» **Task description**
Copy out the records so that each line matches the original.

(Source data)

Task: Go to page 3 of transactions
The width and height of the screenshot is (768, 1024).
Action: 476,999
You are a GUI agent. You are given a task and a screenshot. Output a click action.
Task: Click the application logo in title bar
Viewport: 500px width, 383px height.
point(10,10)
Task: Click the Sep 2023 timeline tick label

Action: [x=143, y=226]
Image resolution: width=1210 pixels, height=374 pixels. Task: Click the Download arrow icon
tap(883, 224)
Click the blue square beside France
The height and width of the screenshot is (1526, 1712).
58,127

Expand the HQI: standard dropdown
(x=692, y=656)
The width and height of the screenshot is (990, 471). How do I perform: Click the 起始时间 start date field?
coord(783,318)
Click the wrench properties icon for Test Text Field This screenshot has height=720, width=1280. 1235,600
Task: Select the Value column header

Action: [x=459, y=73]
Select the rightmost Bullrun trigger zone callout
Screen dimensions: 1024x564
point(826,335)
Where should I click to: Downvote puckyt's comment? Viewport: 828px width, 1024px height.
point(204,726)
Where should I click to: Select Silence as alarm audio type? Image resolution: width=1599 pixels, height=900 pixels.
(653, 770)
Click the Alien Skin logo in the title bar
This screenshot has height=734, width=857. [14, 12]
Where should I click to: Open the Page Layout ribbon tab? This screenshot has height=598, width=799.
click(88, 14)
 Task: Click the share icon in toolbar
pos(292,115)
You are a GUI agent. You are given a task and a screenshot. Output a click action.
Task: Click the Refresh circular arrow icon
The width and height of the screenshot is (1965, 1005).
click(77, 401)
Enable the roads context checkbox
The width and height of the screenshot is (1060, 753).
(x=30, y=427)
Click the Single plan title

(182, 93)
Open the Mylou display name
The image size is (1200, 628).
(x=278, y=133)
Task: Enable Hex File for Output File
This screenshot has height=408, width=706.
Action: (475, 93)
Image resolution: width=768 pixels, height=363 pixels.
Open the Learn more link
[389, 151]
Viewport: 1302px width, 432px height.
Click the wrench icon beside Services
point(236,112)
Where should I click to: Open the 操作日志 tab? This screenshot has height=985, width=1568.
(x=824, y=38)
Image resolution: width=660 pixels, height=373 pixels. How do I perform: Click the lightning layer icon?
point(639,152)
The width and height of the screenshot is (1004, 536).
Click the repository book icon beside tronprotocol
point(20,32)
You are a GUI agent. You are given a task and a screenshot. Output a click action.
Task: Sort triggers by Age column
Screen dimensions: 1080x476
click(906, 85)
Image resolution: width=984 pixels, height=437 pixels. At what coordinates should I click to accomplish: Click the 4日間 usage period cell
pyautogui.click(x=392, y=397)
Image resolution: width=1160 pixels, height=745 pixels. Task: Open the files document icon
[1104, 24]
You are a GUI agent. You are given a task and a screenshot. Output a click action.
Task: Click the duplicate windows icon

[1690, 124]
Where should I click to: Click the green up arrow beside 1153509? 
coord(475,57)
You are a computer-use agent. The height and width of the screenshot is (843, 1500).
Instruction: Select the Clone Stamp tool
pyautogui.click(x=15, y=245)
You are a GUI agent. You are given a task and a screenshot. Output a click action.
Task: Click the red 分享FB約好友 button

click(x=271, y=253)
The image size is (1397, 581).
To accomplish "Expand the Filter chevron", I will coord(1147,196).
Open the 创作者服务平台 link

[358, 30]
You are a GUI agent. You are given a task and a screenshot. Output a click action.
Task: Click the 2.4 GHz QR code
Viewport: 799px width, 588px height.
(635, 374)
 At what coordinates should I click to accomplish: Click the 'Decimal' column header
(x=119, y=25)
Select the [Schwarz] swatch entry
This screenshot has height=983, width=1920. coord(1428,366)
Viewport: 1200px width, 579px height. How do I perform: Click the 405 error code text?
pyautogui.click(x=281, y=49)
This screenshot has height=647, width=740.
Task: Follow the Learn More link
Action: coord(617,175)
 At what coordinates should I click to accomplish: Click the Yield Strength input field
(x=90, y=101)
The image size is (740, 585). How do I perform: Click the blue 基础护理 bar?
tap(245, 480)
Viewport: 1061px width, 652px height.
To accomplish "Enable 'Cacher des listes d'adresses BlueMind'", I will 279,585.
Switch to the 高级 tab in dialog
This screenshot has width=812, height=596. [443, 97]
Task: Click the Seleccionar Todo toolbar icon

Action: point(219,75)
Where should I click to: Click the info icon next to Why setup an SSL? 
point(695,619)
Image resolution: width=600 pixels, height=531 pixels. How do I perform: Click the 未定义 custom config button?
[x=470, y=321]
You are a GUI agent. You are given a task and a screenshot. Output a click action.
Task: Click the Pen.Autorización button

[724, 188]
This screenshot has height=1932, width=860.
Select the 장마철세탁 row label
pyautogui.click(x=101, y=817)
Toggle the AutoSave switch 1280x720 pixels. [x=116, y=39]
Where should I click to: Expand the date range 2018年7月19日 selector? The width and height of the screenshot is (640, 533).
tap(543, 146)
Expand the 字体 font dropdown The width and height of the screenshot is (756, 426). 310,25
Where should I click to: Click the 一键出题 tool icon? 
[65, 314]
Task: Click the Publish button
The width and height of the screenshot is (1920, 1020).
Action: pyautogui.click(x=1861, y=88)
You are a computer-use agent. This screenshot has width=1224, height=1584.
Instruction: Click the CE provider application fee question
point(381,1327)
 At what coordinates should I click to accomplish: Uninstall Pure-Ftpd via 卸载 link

» **Completed task**
Task: Go to page 3 of transactions
The width and height of the screenshot is (768, 1024).
Action: 476,999
You are a GUI agent. You are given a task and a screenshot. Output a click action.
Task: Click the application logo in title bar
Viewport: 500px width, 383px height.
point(10,10)
Task: Click the Sep 2023 timeline tick label

Action: [x=143, y=226]
Image resolution: width=1210 pixels, height=374 pixels. Task: Click the Download arrow icon
tap(883, 224)
Click the blue square beside France
The height and width of the screenshot is (1526, 1712).
58,127

Expand the HQI: standard dropdown
(x=692, y=656)
The width and height of the screenshot is (990, 471). How do I perform: Click the 起始时间 start date field?
coord(783,318)
Click the wrench properties icon for Test Text Field This screenshot has height=720, width=1280. 1235,600
Task: Select the Value column header

Action: [x=459, y=73]
Select the rightmost Bullrun trigger zone callout
Screen dimensions: 1024x564
point(826,335)
Where should I click to: Downvote puckyt's comment? Viewport: 828px width, 1024px height.
point(204,726)
Where should I click to: Select Silence as alarm audio type? Image resolution: width=1599 pixels, height=900 pixels.
(653, 770)
Click the Alien Skin logo in the title bar
This screenshot has height=734, width=857. [14, 12]
Where should I click to: Open the Page Layout ribbon tab? This screenshot has height=598, width=799.
click(88, 14)
 Task: Click the share icon in toolbar
pos(292,115)
You are a GUI agent. You are given a task and a screenshot. Output a click action.
Task: Click the Refresh circular arrow icon
The width and height of the screenshot is (1965, 1005).
click(77, 401)
Enable the roads context checkbox
The width and height of the screenshot is (1060, 753).
(x=30, y=427)
Click the Single plan title

(182, 93)
Open the Mylou display name
The image size is (1200, 628).
(x=278, y=133)
Task: Enable Hex File for Output File
This screenshot has height=408, width=706.
Action: (475, 93)
Image resolution: width=768 pixels, height=363 pixels.
Open the Learn more link
[389, 151]
Viewport: 1302px width, 432px height.
Click the wrench icon beside Services
point(236,112)
Where should I click to: Open the 操作日志 tab? This screenshot has height=985, width=1568.
(x=824, y=38)
Image resolution: width=660 pixels, height=373 pixels. How do I perform: Click the lightning layer icon?
point(639,152)
The width and height of the screenshot is (1004, 536).
Click the repository book icon beside tronprotocol
point(20,32)
You are a GUI agent. You are given a task and a screenshot. Output a click action.
Task: Sort triggers by Age column
Screen dimensions: 1080x476
click(906, 85)
Image resolution: width=984 pixels, height=437 pixels. At what coordinates should I click to accomplish: Click the 4日間 usage period cell
pyautogui.click(x=392, y=397)
Image resolution: width=1160 pixels, height=745 pixels. Task: Open the files document icon
[1104, 24]
You are a GUI agent. You are given a task and a screenshot. Output a click action.
Task: Click the duplicate windows icon

[1690, 124]
Where should I click to: Click the green up arrow beside 1153509? 
coord(475,57)
You are a computer-use agent. The height and width of the screenshot is (843, 1500).
Instruction: Select the Clone Stamp tool
pyautogui.click(x=15, y=245)
You are a GUI agent. You are given a task and a screenshot. Output a click action.
Task: Click the red 分享FB約好友 button

click(x=271, y=253)
The image size is (1397, 581).
To accomplish "Expand the Filter chevron", I will coord(1147,196).
Open the 创作者服务平台 link

[358, 30]
You are a GUI agent. You are given a task and a screenshot. Output a click action.
Task: Click the 2.4 GHz QR code
Viewport: 799px width, 588px height.
(635, 374)
 At what coordinates should I click to accomplish: Click the 'Decimal' column header
(x=119, y=25)
Select the [Schwarz] swatch entry
This screenshot has height=983, width=1920. coord(1428,366)
Viewport: 1200px width, 579px height. How do I perform: Click the 405 error code text?
pyautogui.click(x=281, y=49)
This screenshot has height=647, width=740.
Task: Follow the Learn More link
Action: coord(617,175)
 At what coordinates should I click to accomplish: Click the Yield Strength input field
(x=90, y=101)
The image size is (740, 585). How do I perform: Click the blue 基础护理 bar?
tap(245, 480)
Viewport: 1061px width, 652px height.
To accomplish "Enable 'Cacher des listes d'adresses BlueMind'", I will 279,585.
Switch to the 高级 tab in dialog
This screenshot has width=812, height=596. [443, 97]
Task: Click the Seleccionar Todo toolbar icon

Action: point(219,75)
Where should I click to: Click the info icon next to Why setup an SSL? 
point(695,619)
Image resolution: width=600 pixels, height=531 pixels. How do I perform: Click the 未定义 custom config button?
[x=470, y=321]
You are a GUI agent. You are given a task and a screenshot. Output a click action.
Task: Click the Pen.Autorización button

[724, 188]
This screenshot has height=1932, width=860.
Select the 장마철세탁 row label
pyautogui.click(x=101, y=817)
Toggle the AutoSave switch 1280x720 pixels. [x=116, y=39]
Where should I click to: Expand the date range 2018年7月19日 selector? The width and height of the screenshot is (640, 533).
tap(543, 146)
Expand the 字体 font dropdown The width and height of the screenshot is (756, 426). 310,25
Where should I click to: Click the 一键出题 tool icon? 
[65, 314]
Task: Click the Publish button
The width and height of the screenshot is (1920, 1020).
Action: pyautogui.click(x=1861, y=88)
You are a computer-use agent. This screenshot has width=1224, height=1584.
Instruction: Click the CE provider application fee question
point(381,1327)
 At what coordinates should I click to accomplish: Uninstall Pure-Ftpd via 卸载 link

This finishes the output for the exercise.